Not so, says Michael Slattery, TCU professor and director of the Institute for Environmental Studies. The scholar and environmental scientist has served on the university’s faculty for more than 20 years. In that time, he has seen the campus and Fort Worth as a whole make important strides toward sustainability. The sprawling campus now uses state-of-the-art insulation, and any new buildings must meet rigorous environmental guidelines, he said.
“In recent years, Fort Worth has added bike-sharing programs, and city buses run on natural gas,” he said. “I wouldn’t give our city a failing grade, but we need leaders who have the vision to say that there is money to be made in an environmentally cleaner future.”
Oil and gas companies are easy targets for ire, he added, but we are all partly to blame for climate change.
“I should be cycling to work,” he said. “I drive a car and fill it up with this ‘magical stuff.’ It’s tough, especially in these southern cities that do not have public transport.”
Often, the documentaries and narratives that surround climate change involve breaking glaciers and stranded polar bears.

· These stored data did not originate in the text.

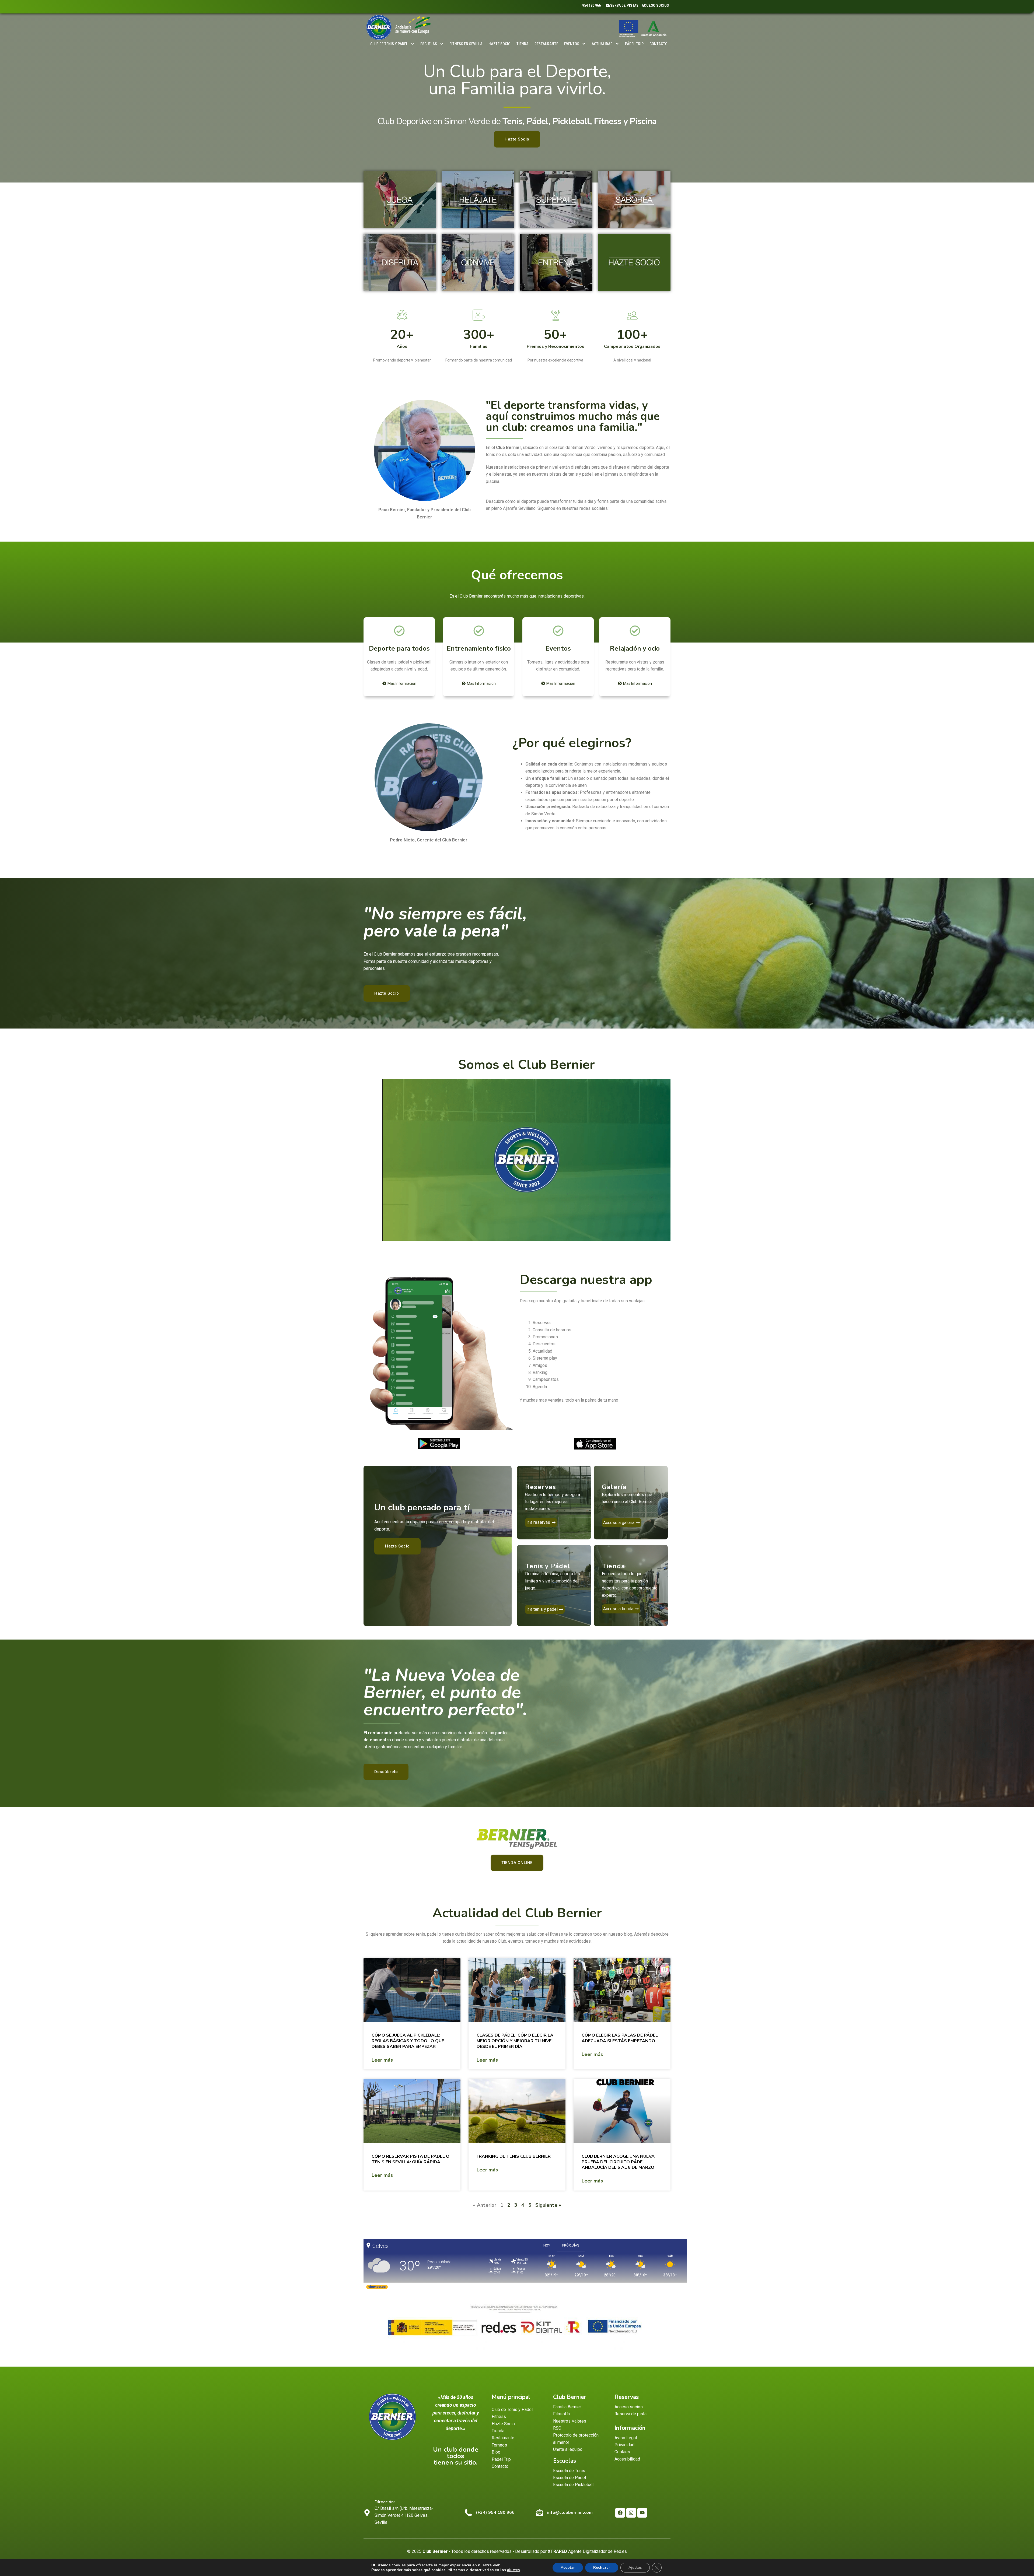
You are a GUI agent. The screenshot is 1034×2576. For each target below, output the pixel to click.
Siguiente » (548, 2205)
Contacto (658, 44)
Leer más (382, 2060)
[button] (526, 1159)
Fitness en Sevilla (466, 44)
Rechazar (601, 2567)
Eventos (571, 44)
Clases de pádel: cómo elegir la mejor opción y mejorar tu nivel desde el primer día (515, 2040)
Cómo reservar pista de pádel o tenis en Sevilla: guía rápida (410, 2159)
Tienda (522, 44)
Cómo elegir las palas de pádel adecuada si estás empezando (620, 2038)
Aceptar (568, 2567)
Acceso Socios (655, 5)
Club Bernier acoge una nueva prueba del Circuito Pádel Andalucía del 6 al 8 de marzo (618, 2162)
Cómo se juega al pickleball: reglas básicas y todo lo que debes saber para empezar (408, 2040)
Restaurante (546, 44)
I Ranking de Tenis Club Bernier (514, 2156)
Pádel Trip (634, 44)
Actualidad (602, 44)
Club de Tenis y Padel (389, 44)
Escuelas (428, 44)
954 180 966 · (592, 5)
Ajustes (635, 2567)
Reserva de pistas (622, 5)
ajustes (513, 2570)
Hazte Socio (499, 44)
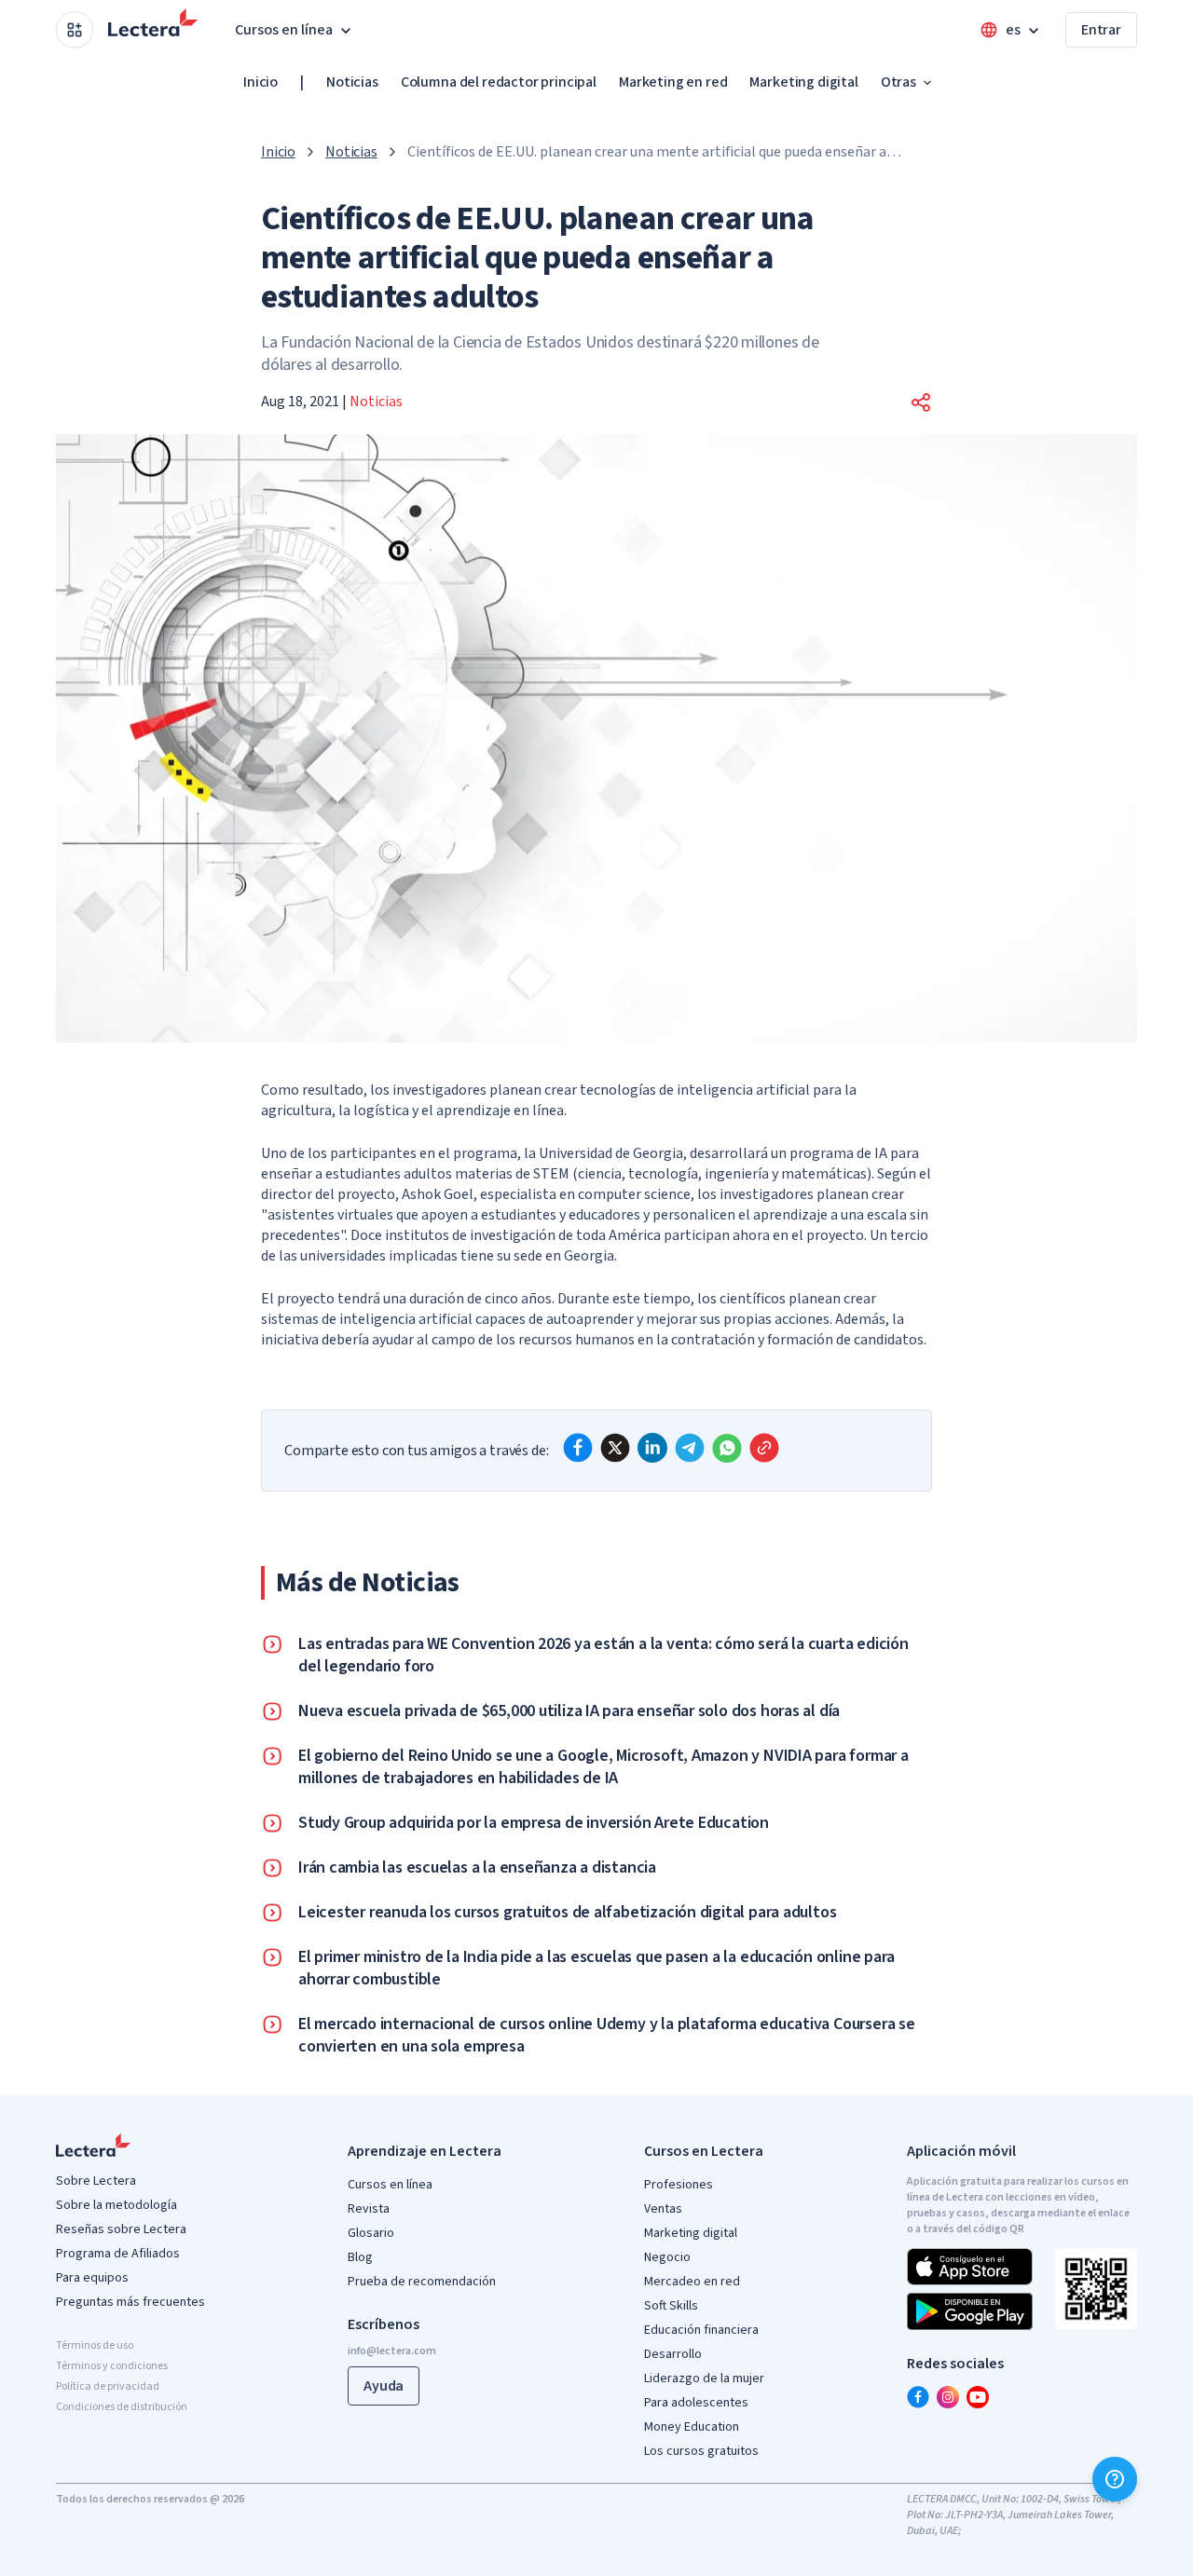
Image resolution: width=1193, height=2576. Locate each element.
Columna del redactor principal (498, 82)
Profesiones (678, 2184)
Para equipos (92, 2278)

Those heartstring images deflect from the realities of how climate change is currently impacting weather and agriculture inside the Lone Star State.
“The idea of climate change seems too far off in the future” for many people, Slattery said. “Sea level rise will not impact us, but other things will. The data, everything points toward an increasingly warmer world. Texas will be at the forefront of that. We are a state that is prone to extremes. We have extreme hots and colds, flooding, and droughts. Climate change will be a multiplier of that.”
The scientific community predicts a global rise in average annual temperatures of two to four degrees, and that’s on the conservative side. Slattery said climate models are forecasting more extreme weather events, lower precipitation, longer droughts, and a drier, hotter Texas. All of those factors will lead to less water for natural gas fracking, lower aquifers, and increased problems for the cattle industry.
While climate change remains a political hot potato, Slattery has found that many in the private business community are open to learning about the challenges climate change will bring. Indeed, multinational companies like ExxonMobile, which once funded dubious climate research, are now supporters of the Paris Climate Agreement. It’s hard to know what PR maneuvering goes on in those corporate board room meetings, Slattery said, but most companies now understand that the science is clear and climate change can mean huge profits or losses depending on how companies position themselves and their resources now.
If nothing else, Slattery hopes that the September Global Climate Strike spurs individuals to take small steps to reduce their carbon footprint. Carpooling and driving less are important, he said, but many important environmental decisions happen in the grocery store or when shopping online.
“Organic doesn’t mean it’s locally grown,” he said. “Buying local is critical.”
One sign of hope is the strong interest college students are showing in sustainability, he added. Many TCU courses incorporate sustainability into the curriculum. The changes are largely student-driven.
“The older generation has done a good job of messing things up,” Slattery said, “and these students want something different for their future.”